American soccer player

Brian Visser (born June 2, 1987, in Elmhurst, Illinois) is an American soccer goalkeeper that played for DePaul University as well as the USL Professional Division.

==Career==

===College===
Visser played his collegiate soccer for DePaul University for four seasons between 2005 and 2008, missing only one game during his career.

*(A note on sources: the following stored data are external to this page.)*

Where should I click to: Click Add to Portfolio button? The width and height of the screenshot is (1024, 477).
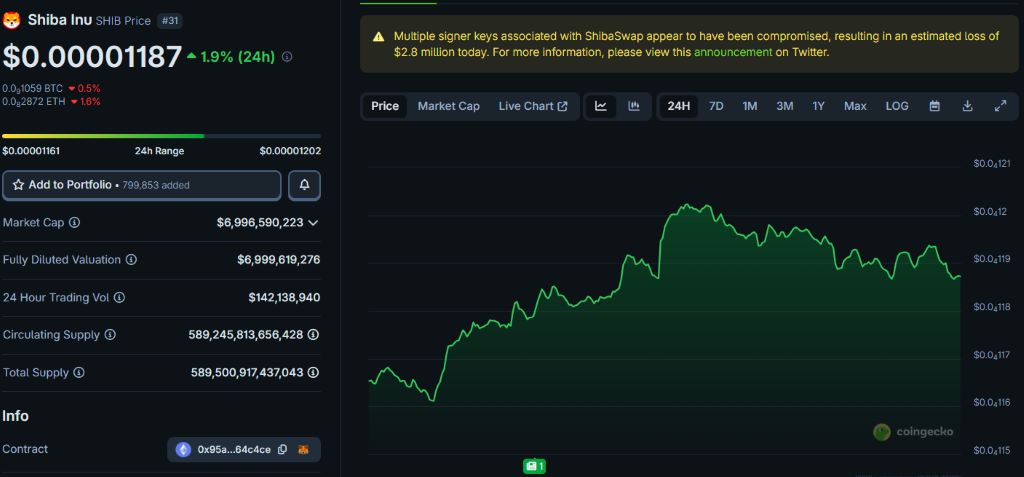pos(142,185)
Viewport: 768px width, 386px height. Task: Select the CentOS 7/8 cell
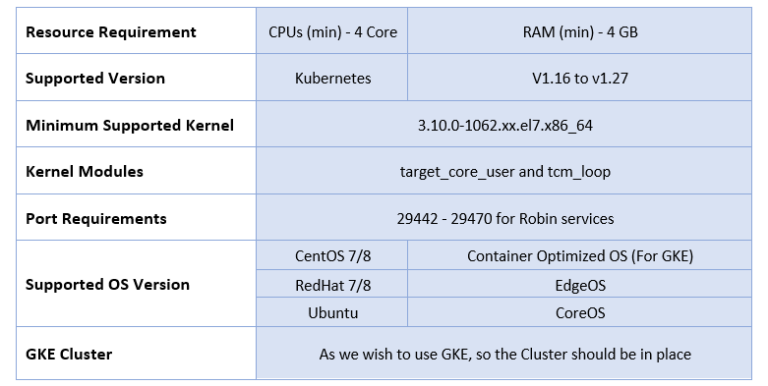click(332, 255)

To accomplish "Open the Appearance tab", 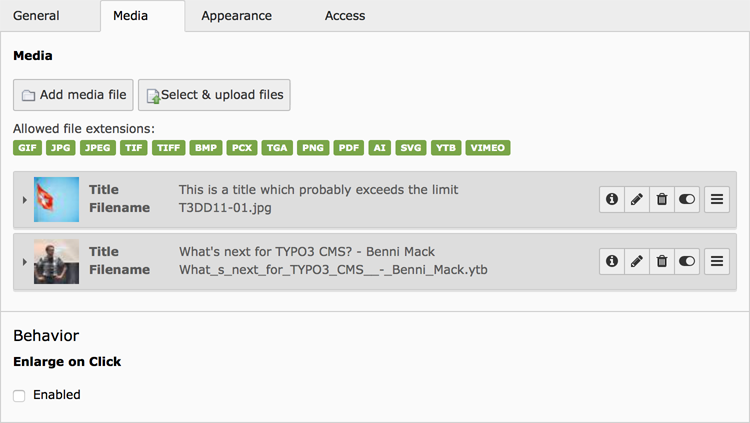I will tap(236, 16).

He currently holds the following DePaul All-Time Goalkeeping Records:

Career Games Played (75)

Career Shutouts (28),

Shutouts in a Season (11 in 2008),

Goals Against Average in a Season (0.63 in 2008), and

Consecutive Shutouts (4 in 2007).

During his Junior year at DePaul (2007), Visser helped his team on their way to a Big East Conference Red Division Title and a berth in the NCAA National Tournament. That year, Visser received Big East Goalie of the Year, 1st team All-Big East Conference, and NSCAA Adidas All-Scholar All-American First Team. After his senior year (2008), Visser received 2nd Team All-Big East Conference honors.

Visser was a three-time All-Big East All-Academic team selection (2006, 2007, 2008) as well as a three-time DePaul Men's Soccer Most Valuable Player (2006, 2007, 2008).

===Professional===
After participating in MLS Preseason with the New England Revolution after his Senior season at DePaul, Visser ended up signing with the Portland Timbers of the United Soccer Leagues First Division on March 27, 2009. Throughout the year, Visser made several appearances during friendly matches (against Club América, Bayern Munich II, etc.) as well as one appearance during an official USL league match. He spent one season with the Portland Timbers.

Visser spent the 2010 Season with the Real Maryland Monarchs of the USL, training with DC United of the MLS several times throughout the season. Visser also trained with the Chicago Fire for approximately 3 months after the season was over. He then ending up signing with the Dayton Dutch Lions of the USL Professional Division in 2011. He made 8 appearances throughout the 2011 Season.

===General===

Visser graduated from DePaul University in November 2013 with a degree in finance. He is currently the Goalkeeper Coach at Benedictine University for the men's team, and is the Goalkeeping Director for Team Elmhurst Soccer Club, Lombard Firebirds, and Lightning SC. He also founded Visser Goalkeeping Academy in 2016.

He possesses an IYSA-USSF "E" Coaching License.